> _DIRECTIONS FOR THIS TASK_:
Omit any picture, and return the remaining data exactly as written.

+++ ENTRIES PROVIDED +++

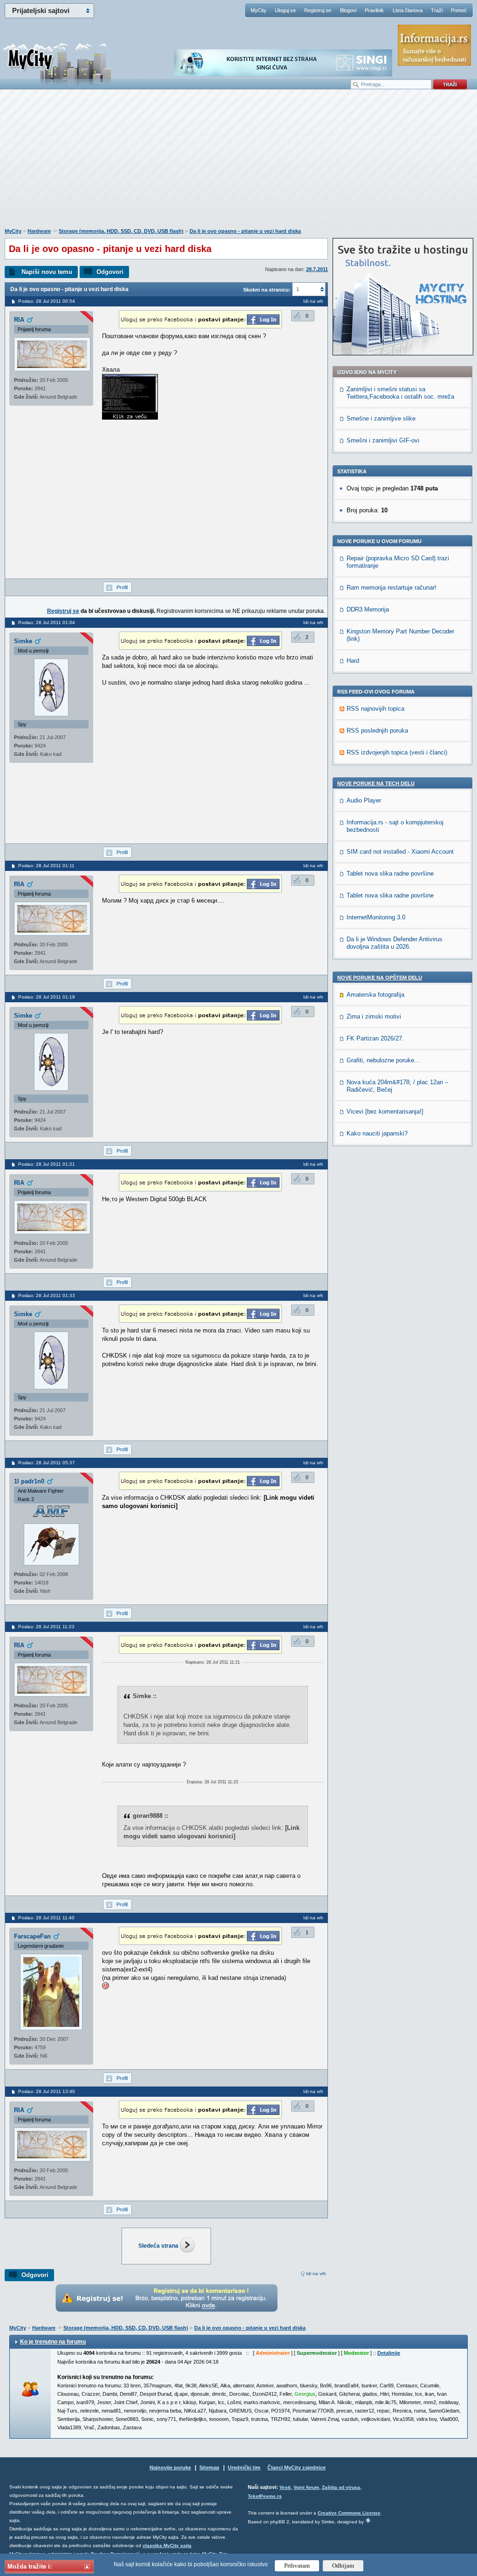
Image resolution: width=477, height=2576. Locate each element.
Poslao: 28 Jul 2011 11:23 (46, 1626)
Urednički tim (244, 2467)
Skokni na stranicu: (267, 289)
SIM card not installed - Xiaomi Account (400, 851)
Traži (437, 10)
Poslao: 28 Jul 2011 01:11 (46, 865)
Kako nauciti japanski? (377, 1133)
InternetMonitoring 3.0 (376, 917)
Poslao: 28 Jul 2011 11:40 (46, 1917)
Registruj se (317, 10)
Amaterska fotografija (375, 994)
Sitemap (209, 2467)
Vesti (285, 2487)
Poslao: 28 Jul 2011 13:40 (46, 2091)
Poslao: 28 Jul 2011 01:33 (46, 1295)
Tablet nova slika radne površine (390, 873)
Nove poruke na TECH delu (376, 783)
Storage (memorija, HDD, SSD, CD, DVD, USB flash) (121, 231)
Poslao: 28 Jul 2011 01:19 (46, 996)
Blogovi (348, 10)
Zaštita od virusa (341, 2487)
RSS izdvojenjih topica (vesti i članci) (397, 752)
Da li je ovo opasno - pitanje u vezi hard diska (245, 231)
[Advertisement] (238, 163)
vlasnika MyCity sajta (167, 2545)
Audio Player (364, 800)
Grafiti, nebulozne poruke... (383, 1060)
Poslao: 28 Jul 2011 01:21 (46, 1164)
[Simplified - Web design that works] (368, 2520)
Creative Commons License (349, 2512)
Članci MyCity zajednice (296, 2467)
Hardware (39, 231)
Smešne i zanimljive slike (381, 418)
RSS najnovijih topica (375, 708)
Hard (353, 660)
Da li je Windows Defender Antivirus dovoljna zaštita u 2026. (395, 943)
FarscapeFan (32, 1936)
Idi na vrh (316, 2273)
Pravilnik (374, 10)
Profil (122, 587)
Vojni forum (306, 2487)
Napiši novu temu (46, 271)
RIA (19, 319)
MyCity (258, 10)
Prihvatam (297, 2565)
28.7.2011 (317, 269)
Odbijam (343, 2565)
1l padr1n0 (29, 1481)
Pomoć (459, 10)
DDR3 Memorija (368, 609)
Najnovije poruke (170, 2467)
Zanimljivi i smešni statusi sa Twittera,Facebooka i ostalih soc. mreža (400, 393)
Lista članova (407, 10)
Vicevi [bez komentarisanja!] (385, 1111)
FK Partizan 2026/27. (375, 1038)
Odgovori (109, 271)
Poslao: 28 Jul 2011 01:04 (46, 622)
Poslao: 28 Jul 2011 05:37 (46, 1462)
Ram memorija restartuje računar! (391, 587)
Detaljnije (388, 2353)
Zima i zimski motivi (374, 1016)
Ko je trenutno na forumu (53, 2341)
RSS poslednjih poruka (377, 730)
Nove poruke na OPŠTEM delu (379, 977)
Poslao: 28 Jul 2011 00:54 (46, 301)
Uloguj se (285, 10)
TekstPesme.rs (265, 2496)
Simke (23, 641)
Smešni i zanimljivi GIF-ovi (383, 440)
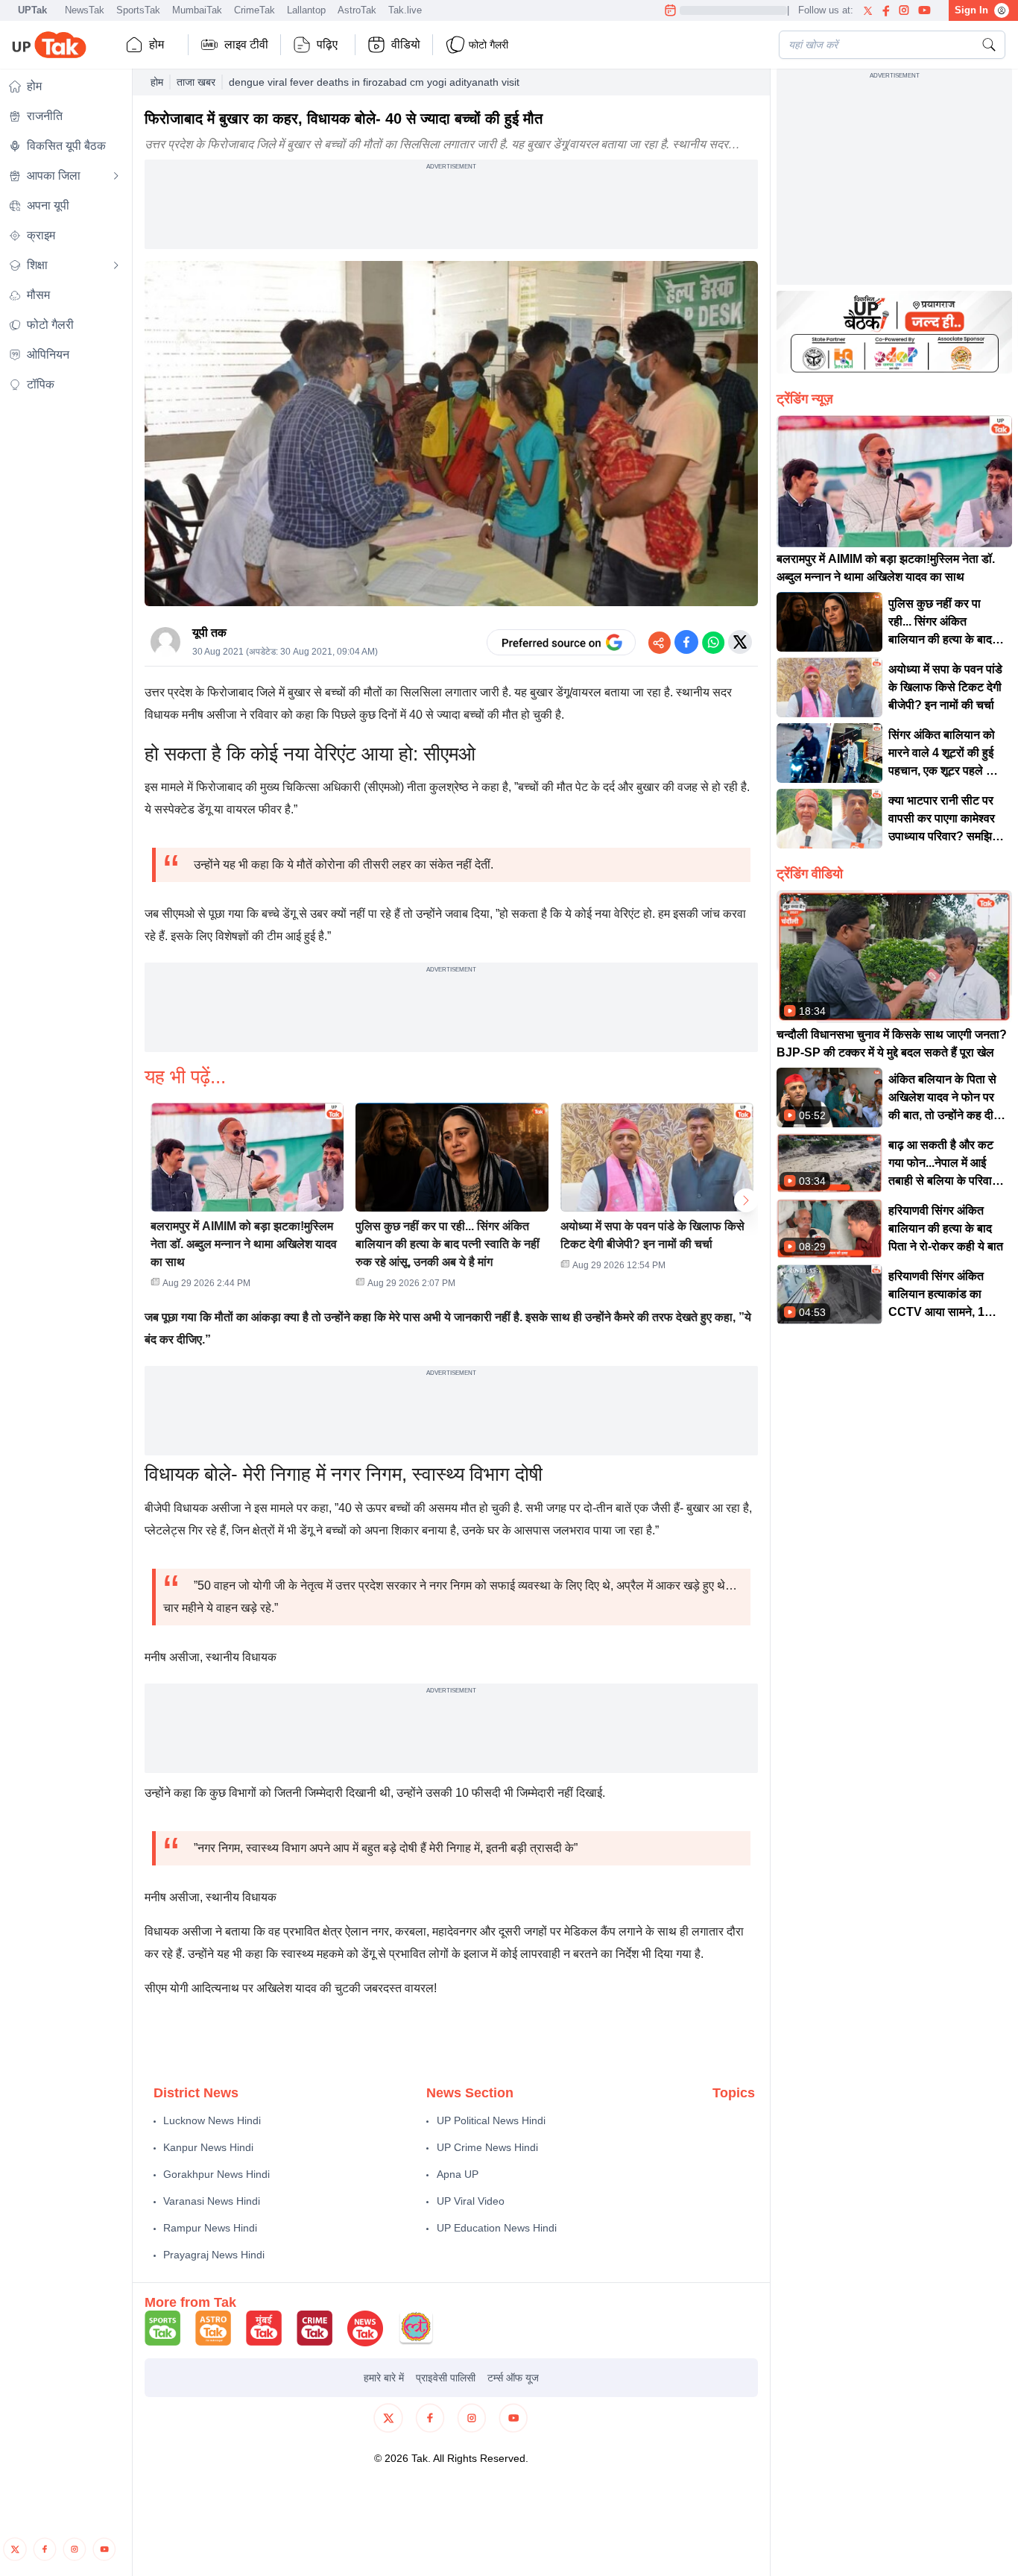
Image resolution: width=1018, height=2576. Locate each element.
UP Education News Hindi (497, 2228)
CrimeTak (254, 10)
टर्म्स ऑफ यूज (513, 2378)
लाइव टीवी (246, 44)
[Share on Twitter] (740, 642)
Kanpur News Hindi (208, 2147)
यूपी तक (209, 632)
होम (156, 44)
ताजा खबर (196, 82)
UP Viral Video (471, 2201)
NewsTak (84, 10)
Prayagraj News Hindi (214, 2255)
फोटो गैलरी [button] (488, 45)
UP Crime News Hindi (487, 2147)
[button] (247, 1200)
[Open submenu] (116, 176)
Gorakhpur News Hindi (216, 2174)
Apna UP (457, 2174)
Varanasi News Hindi (211, 2201)
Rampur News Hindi (210, 2228)
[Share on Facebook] (686, 642)
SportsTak (138, 10)
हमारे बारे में (384, 2378)
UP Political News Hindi (491, 2120)
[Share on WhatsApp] (713, 642)
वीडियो (405, 44)
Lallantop (306, 10)
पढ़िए (327, 44)
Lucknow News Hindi (212, 2120)
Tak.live (405, 10)
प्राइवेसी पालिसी (445, 2378)
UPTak (32, 10)
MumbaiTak (197, 10)
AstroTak (357, 10)
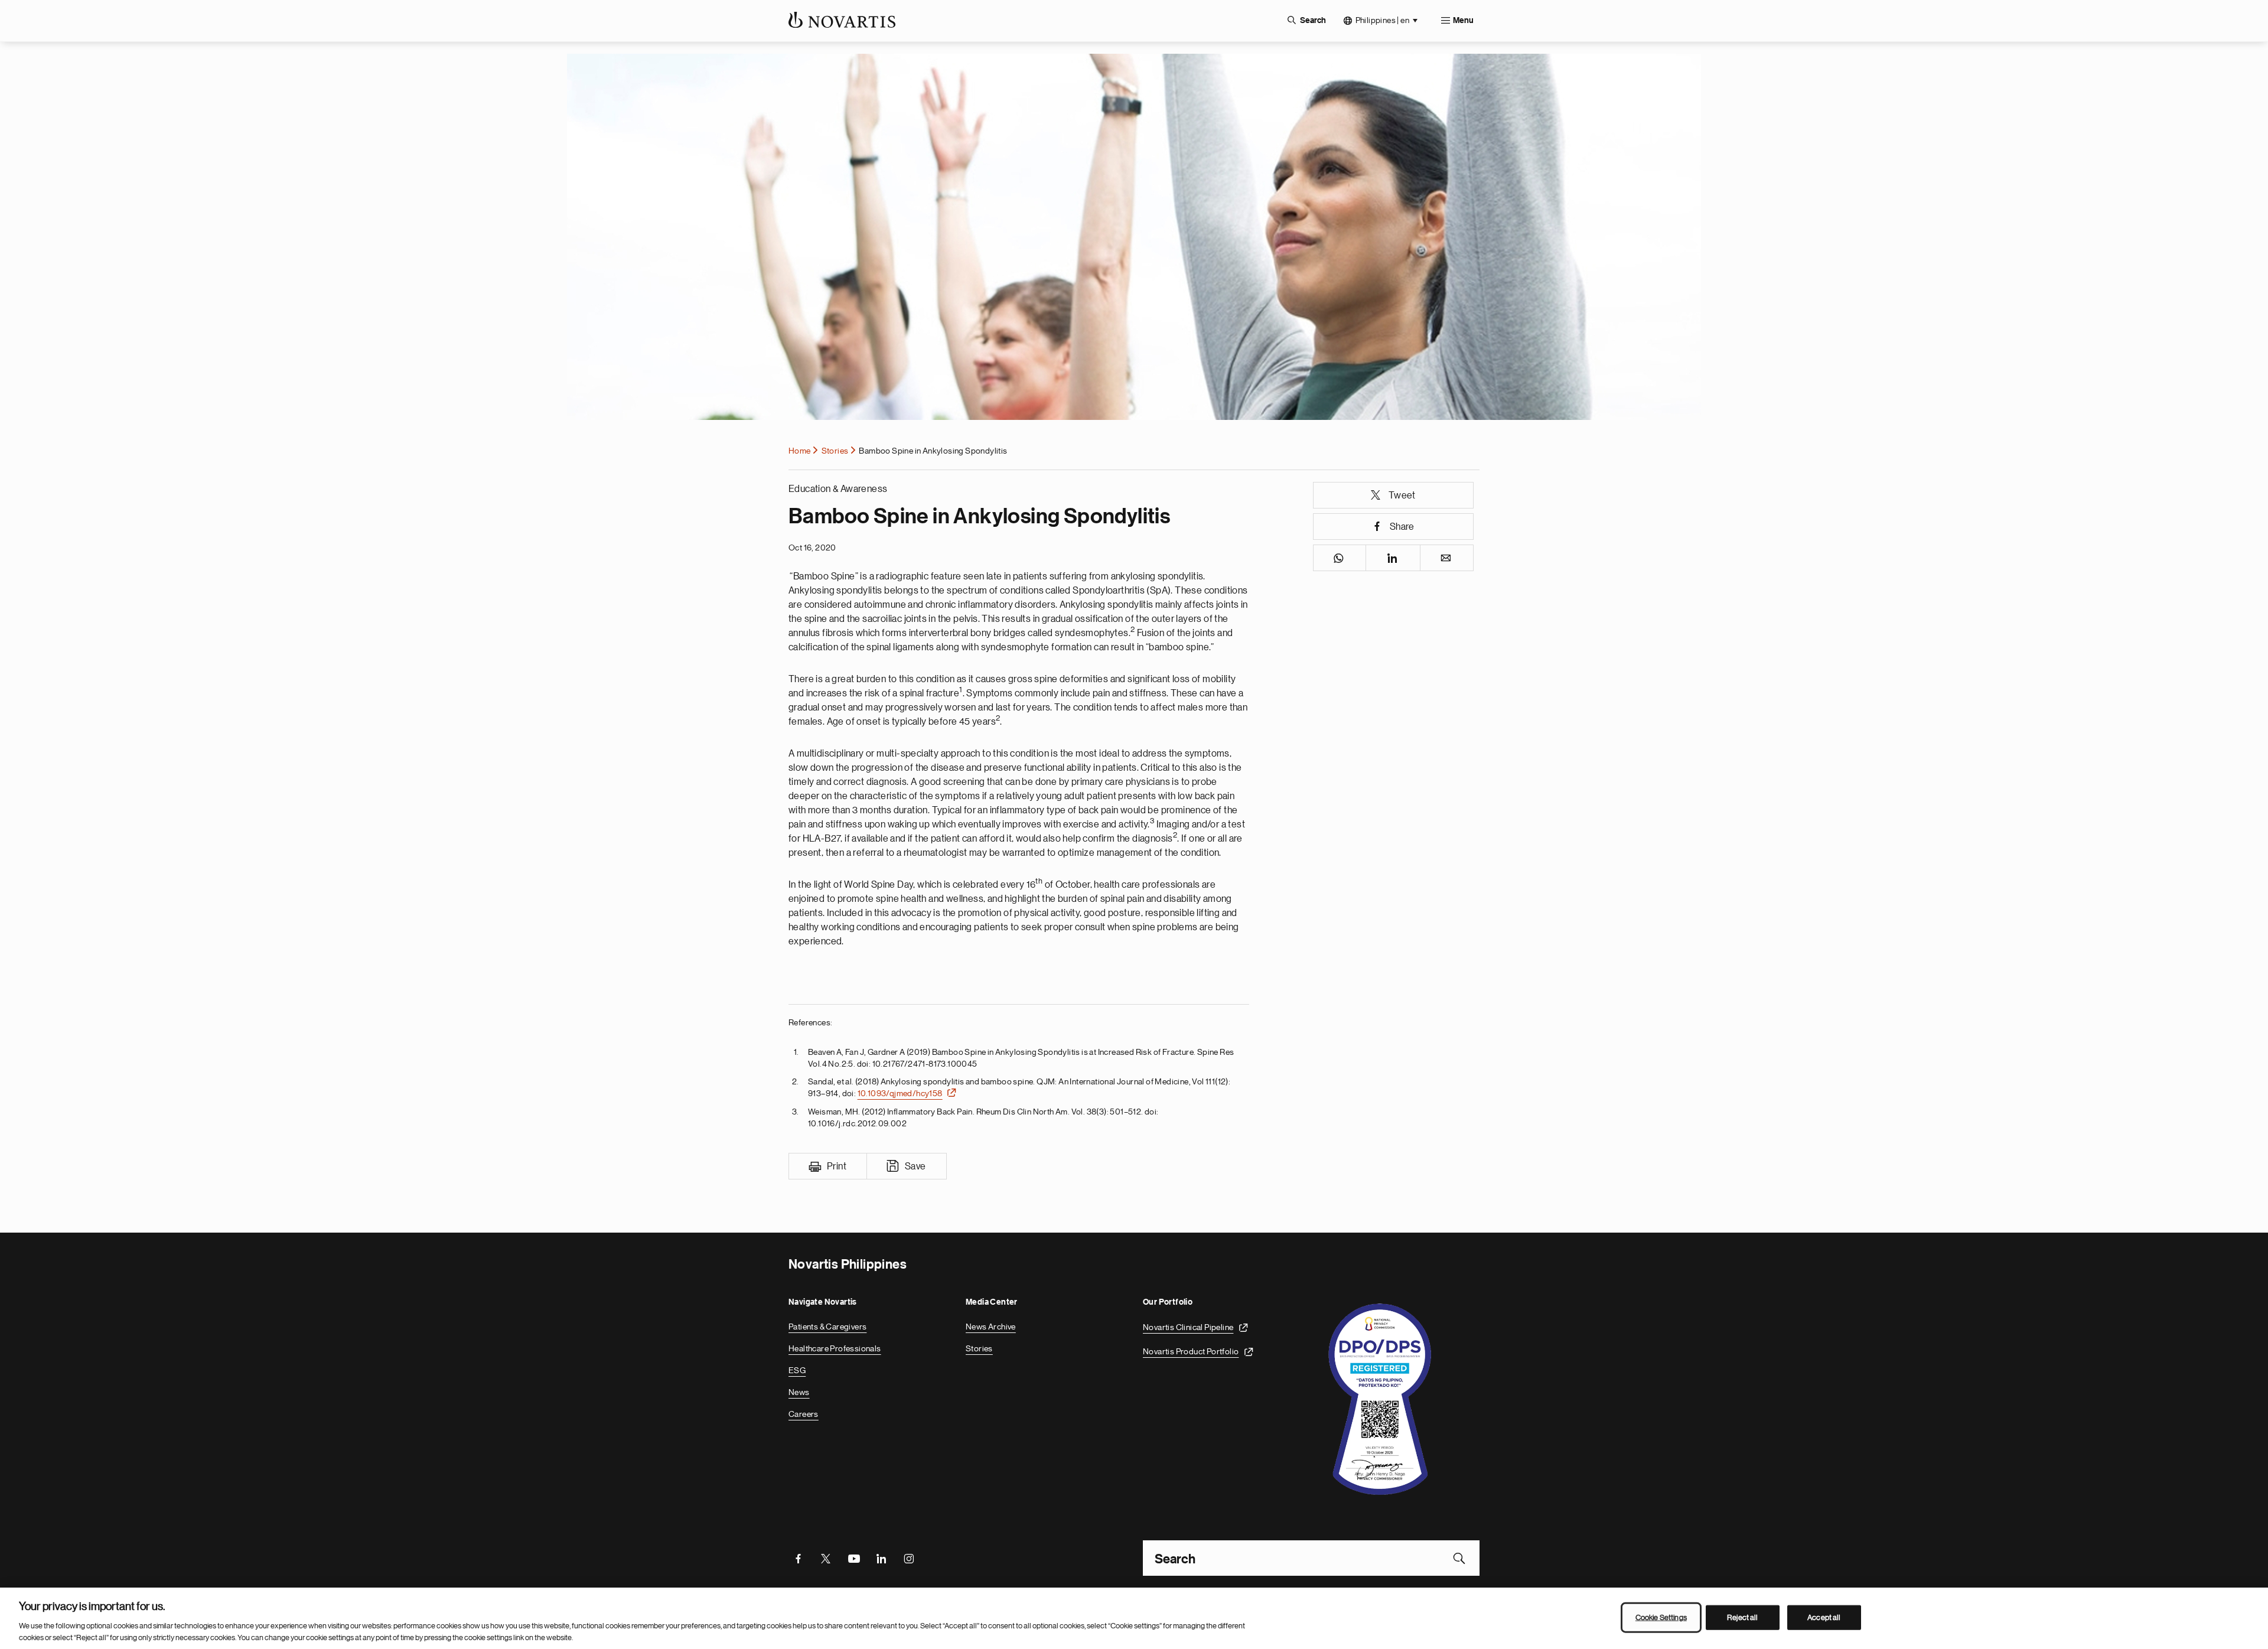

+++

> _TASK ANSWER_:
Image resolution: width=477, height=2576. Locate each element.
Poslao: 28 Jul 2011 11:23 (46, 1626)
Urednički tim (244, 2467)
Skokni na stranicu: (267, 289)
SIM card not installed - Xiaomi Account (400, 851)
Traži (437, 10)
Poslao: 28 Jul 2011 01:11 (46, 865)
Kako nauciti japanski? (377, 1133)
InternetMonitoring 3.0 (376, 917)
Poslao: 28 Jul 2011 11:40 (46, 1917)
Registruj se (317, 10)
Amaterska fotografija (375, 994)
Sitemap (209, 2467)
Vesti (285, 2487)
Poslao: 28 Jul 2011 13:40 (46, 2091)
Poslao: 28 Jul 2011 01:33 (46, 1295)
Tablet nova slika radne površine (390, 873)
Nove poruke na TECH delu (376, 783)
Storage (memorija, HDD, SSD, CD, DVD, USB flash) (121, 231)
Poslao: 28 Jul 2011 01:19 (46, 996)
Blogovi (348, 10)
Zaštita od virusa (341, 2487)
RSS izdvojenjih topica (vesti i članci) (397, 752)
Da li je ovo opasno - pitanje u vezi hard diska (245, 231)
[Advertisement] (238, 163)
vlasnika MyCity sajta (167, 2545)
Audio Player (364, 800)
Grafiti, nebulozne poruke... (383, 1060)
Poslao: 28 Jul 2011 01:21 (46, 1164)
[Simplified - Web design that works] (368, 2520)
Creative Commons License (349, 2512)
Članci MyCity zajednice (296, 2467)
Hardware (39, 231)
Smešne i zanimljive slike (381, 418)
RSS najnovijih topica (375, 708)
Hard (353, 660)
Da li je Windows Defender Antivirus dovoljna zaštita u 2026. (395, 943)
FarscapeFan (32, 1936)
Idi na vrh (316, 2273)
Pravilnik (374, 10)
Profil (122, 587)
Vojni forum (306, 2487)
Napiši novu temu (46, 271)
RIA (19, 319)
MyCity (258, 10)
Prihvatam (297, 2565)
28.7.2011 (317, 269)
Odbijam (343, 2565)
1l padr1n0 (29, 1481)
Pomoć (459, 10)
DDR3 Memorija (368, 609)
Najnovije poruke (170, 2467)
Zanimljivi i smešni statusi sa Twittera,Facebooka i ostalih soc. mreža (400, 393)
Lista članova (407, 10)
Vicevi [bez komentarisanja!] (385, 1111)
FK Partizan 2026/27. (375, 1038)
Odgovori (109, 271)
Poslao: 28 Jul 2011 01:04 (46, 622)
Poslao: 28 Jul 2011 05:37 (46, 1462)
Ram memorija restartuje računar! (391, 587)
Detaljnije (388, 2353)
Zima i zimski motivi (374, 1016)
Ko je trenutno na forumu (53, 2341)
RSS poslednjih poruka (377, 730)
Nove poruke na OPŠTEM delu (379, 977)
Poslao: 28 Jul 2011 00:54 (46, 301)
Uloguj se (285, 10)
TekstPesme.rs (265, 2496)
Simke (23, 641)
Smešni i zanimljivi GIF-ovi (383, 440)
Image resolution: width=1018, height=2576. Locate each element.
UP Education News Hindi (497, 2228)
CrimeTak (254, 10)
टर्म्स ऑफ यूज (513, 2378)
लाइव टीवी (246, 44)
[Share on Twitter] (740, 642)
Kanpur News Hindi (208, 2147)
यूपी तक (209, 632)
होम (156, 44)
ताजा खबर (196, 82)
UP Viral Video (471, 2201)
NewsTak (84, 10)
Prayagraj News Hindi (214, 2255)
फोटो गैलरी [button] (488, 45)
UP Crime News Hindi (487, 2147)
[button] (247, 1200)
[Open submenu] (116, 176)
Gorakhpur News Hindi (216, 2174)
Apna UP (457, 2174)
Varanasi News Hindi (211, 2201)
Rampur News Hindi (210, 2228)
[Share on Facebook] (686, 642)
SportsTak (138, 10)
हमारे बारे में (384, 2378)
UP Political News Hindi (491, 2120)
[Share on WhatsApp] (713, 642)
वीडियो (405, 44)
Lallantop (306, 10)
पढ़िए (327, 44)
Lucknow News Hindi (212, 2120)
Tak.live (405, 10)
प्राइवेसी पालिसी (445, 2378)
UPTak (32, 10)
MumbaiTak (197, 10)
AstroTak (357, 10)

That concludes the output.